BEGIN EXCERPT
The Cover Wars


Where we judge books based on their covers and also their back copy or blurbs. It’s a bit ruthless, but it is also very real. I mean, we all do it every time we go to the bookstore, don’t we? Join us in the comments or on twitter!


Sarah has always been on the move. Her mother hates the cold, so every few months her parents pack their bags and drag her off after the sun. She’s grown up lonely and longing for magic. She doesn’t know that it’s magic her parents are running from.

When Sarah’s mother walks out on their family, all the strange old magic they have tried to hide from comes rising into their mundane world. Her father begins to change into something wild and beastly, but before his transformation is complete, he takes Sarah to her grandparents—people she has never met, didn’t even know were still alive.

Deep in the forest, in a crumbling ruin of a castle, Sarah begins to untangle the layers of curses affecting her family bloodlines, until she discovers that the curse has carried over to her, too. The day she falls in love for the first time, Sarah will transform into a beast . . . unless she can figure out a way to break the curse forever.

Janet: I’m not crazy about the silhouettes – very one-dimensional. However, I do like the number of animals, birds, and other creatures that are packed into the cover. The blurb appeals. I could tell that it would play with “Beauty and the Beast” before I got to the third paragraph, but that’s okay. It still manages to interest.
END EXCERPT
BEGIN DATASET EXTRACT
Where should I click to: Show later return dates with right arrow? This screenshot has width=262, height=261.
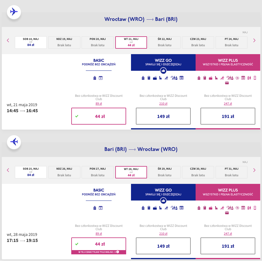click(254, 170)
END DATASET EXTRACT
_PROBLEMS_.
1) In the Cover Wars post, where does Sarah's father take her before his transformation is complete?
2) Copy out the stretch of the Cover Wars post from "Sarah has always" through "are running from.".
The data stands apart from the Cover Wars post.

_RESPONSES PER TASK_.
1) He takes her to her grandparents, people she has never met.

2)
Sarah has always been on the move. Her mother hates the cold, so every few months her parents pack their bags and drag her off after the sun. She’s grown up lonely and longing for magic. She doesn’t know that it’s magic her parents are running from.